Repeat the lines of the listing from the line with "1100x624 pixels. Task: View" to the line with "coord(866,578)", swapping "order" for "invoice" and leaving all else unchanged. Leave the pictures out.

─── EXCERPTED RECORDS ───

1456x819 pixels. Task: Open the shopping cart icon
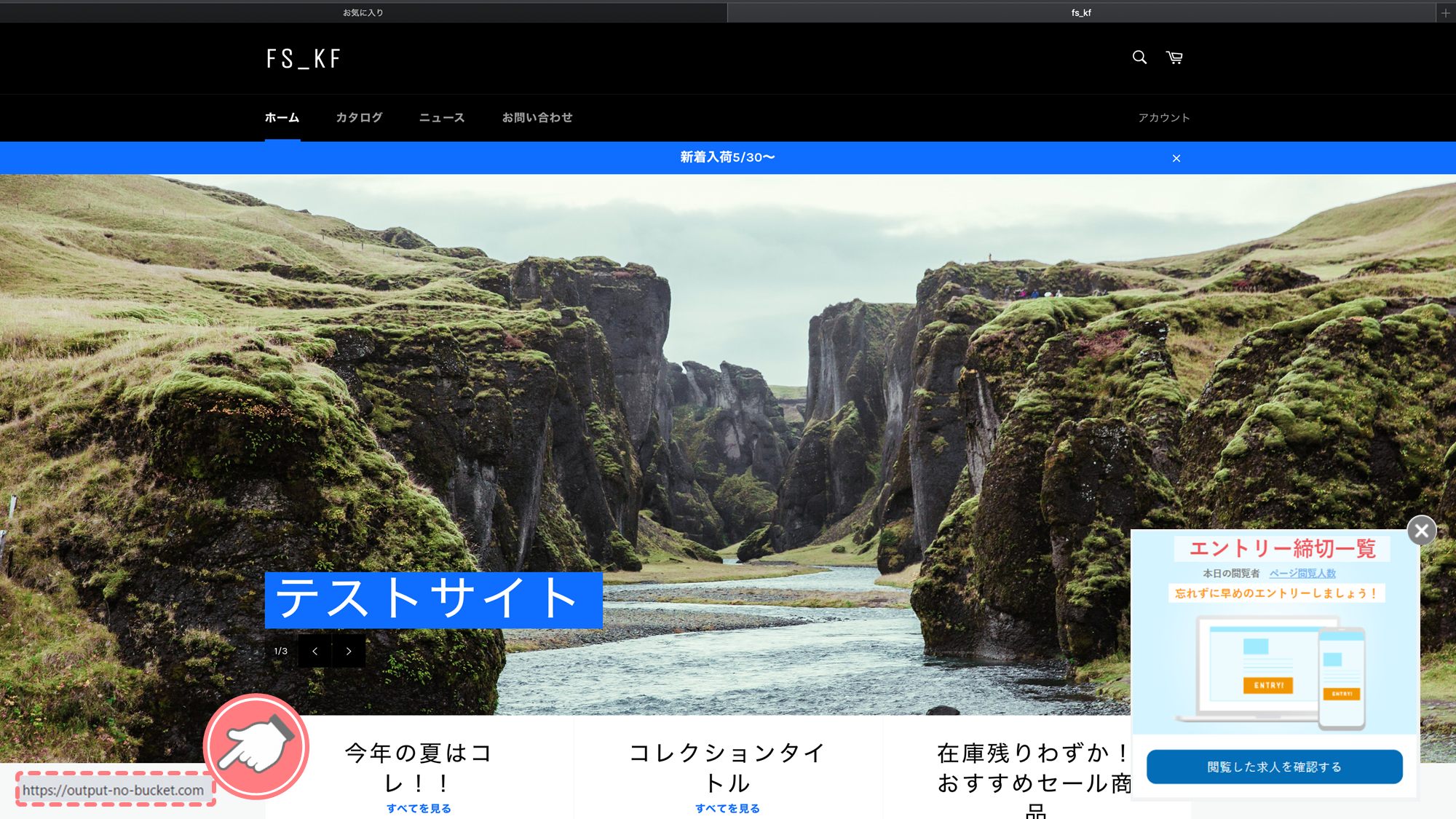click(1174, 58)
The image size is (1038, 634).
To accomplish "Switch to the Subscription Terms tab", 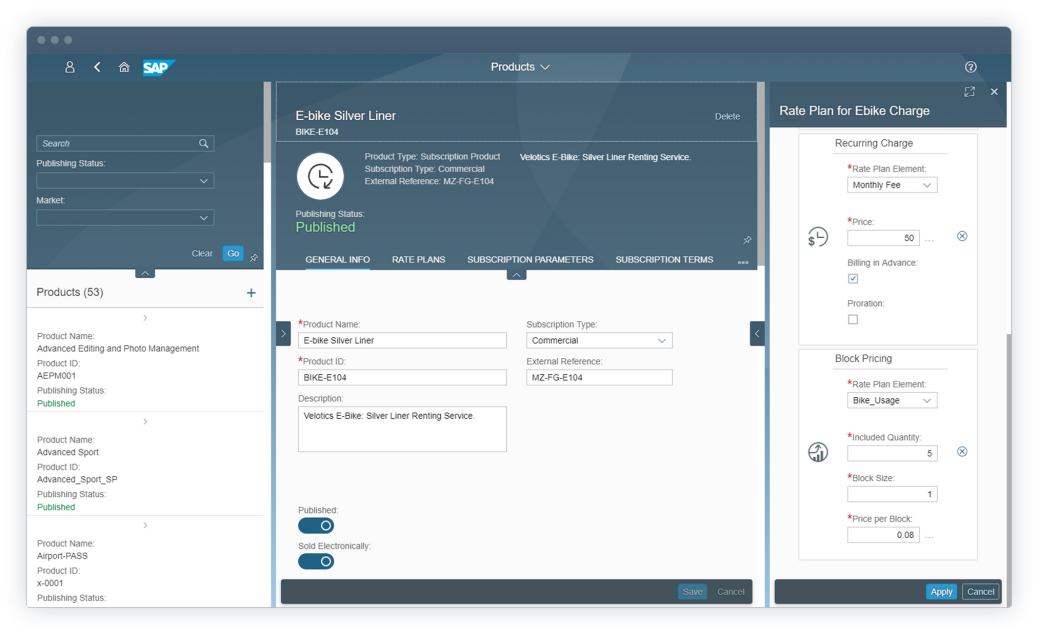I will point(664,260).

───
─── EXCERPTED RECORDS ───

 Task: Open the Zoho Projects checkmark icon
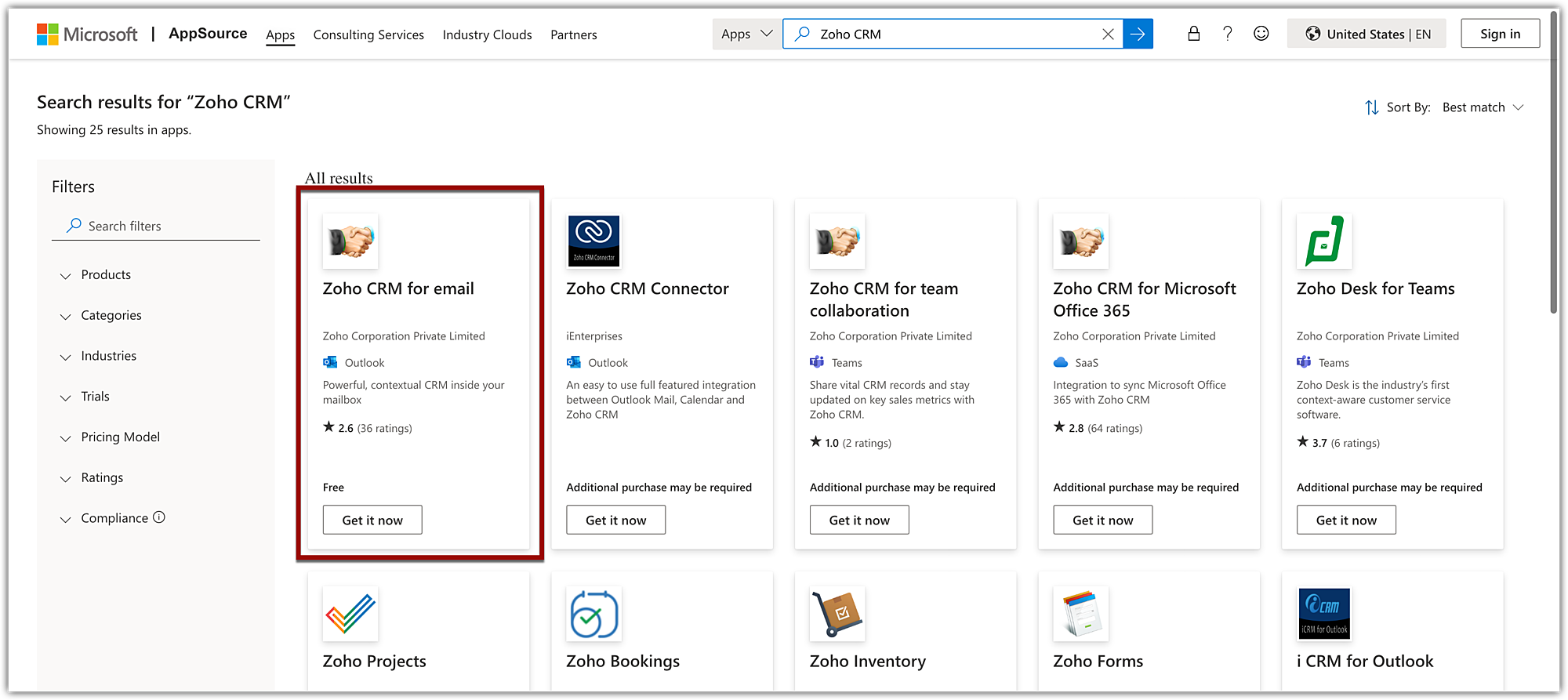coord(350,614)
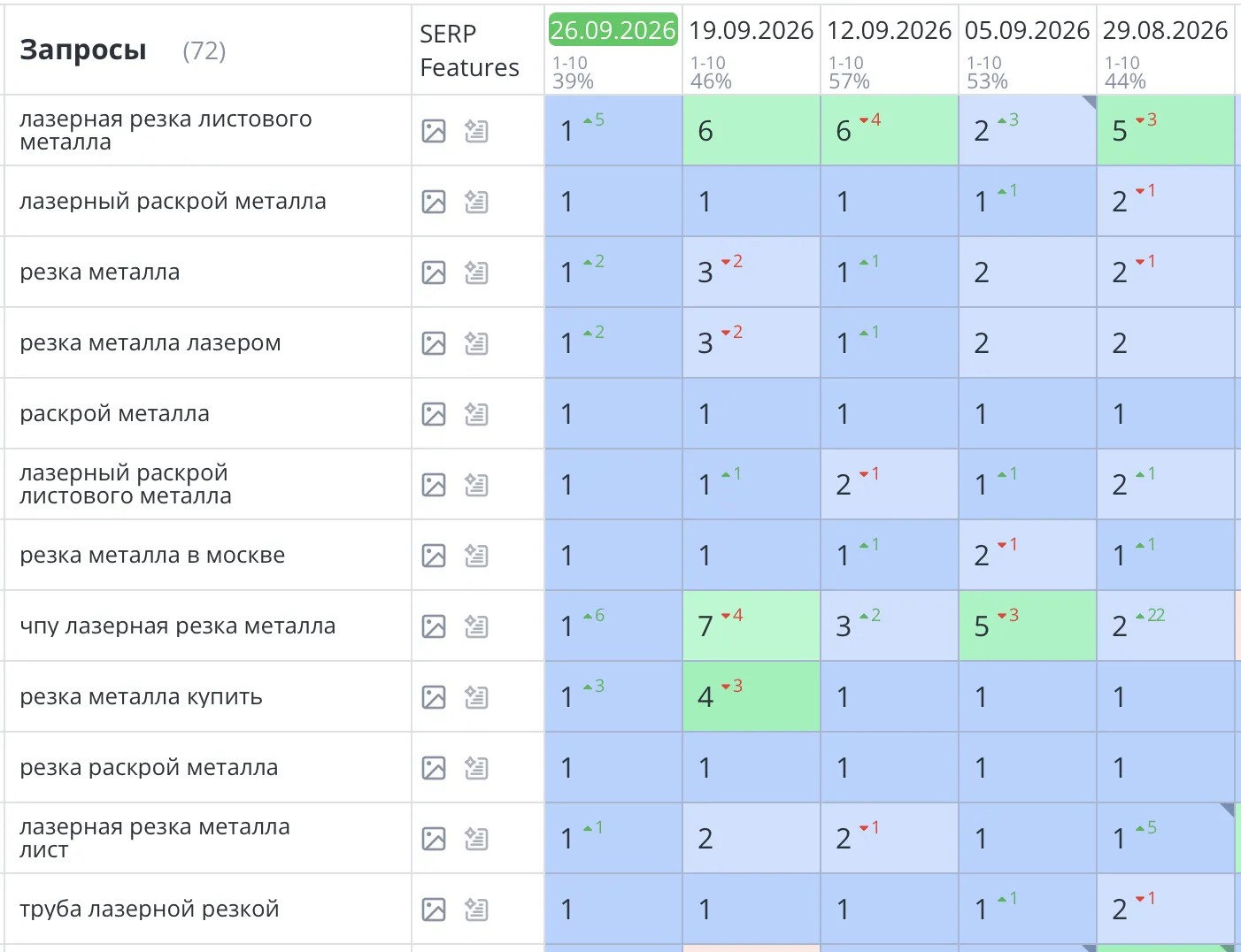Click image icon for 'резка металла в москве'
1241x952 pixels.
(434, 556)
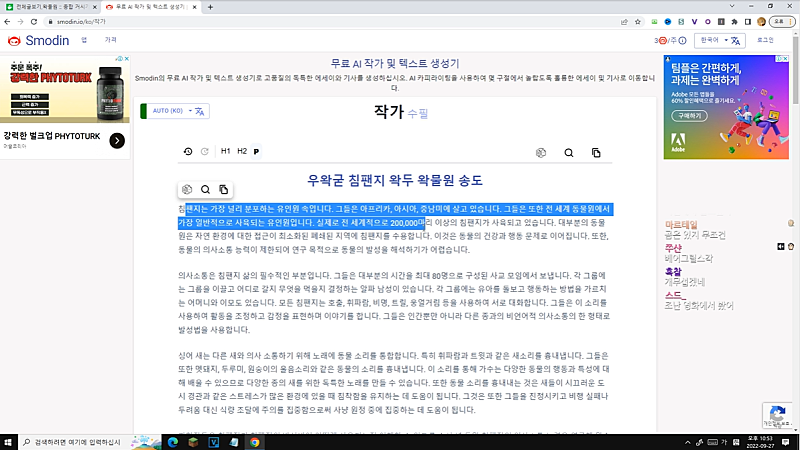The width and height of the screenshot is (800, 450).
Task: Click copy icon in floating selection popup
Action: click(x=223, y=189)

───
─── EXCERPTED RECORDS ───

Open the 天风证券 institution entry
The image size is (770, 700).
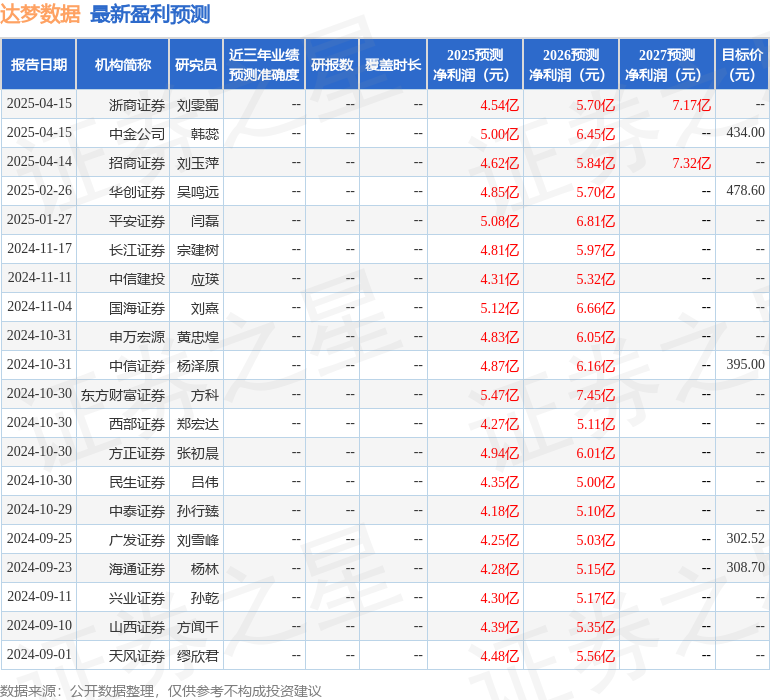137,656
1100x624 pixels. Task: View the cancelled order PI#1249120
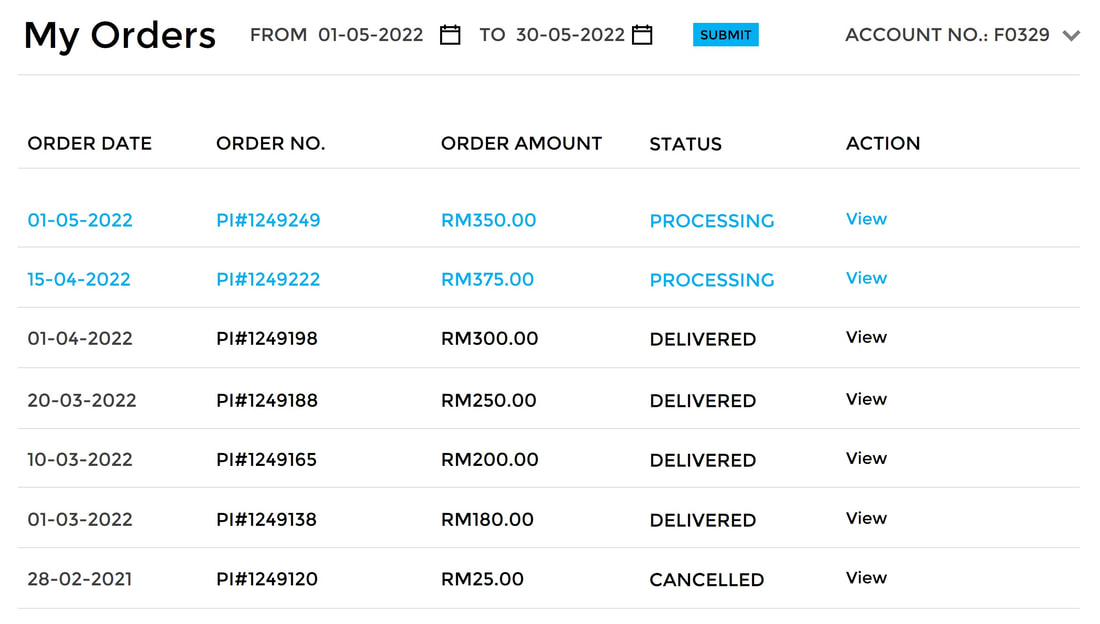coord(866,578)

───

> [SOLUTION FOR THIS EXERCISE]:
1100x624 pixels. Task: View the cancelled invoice PI#1249120
coord(866,578)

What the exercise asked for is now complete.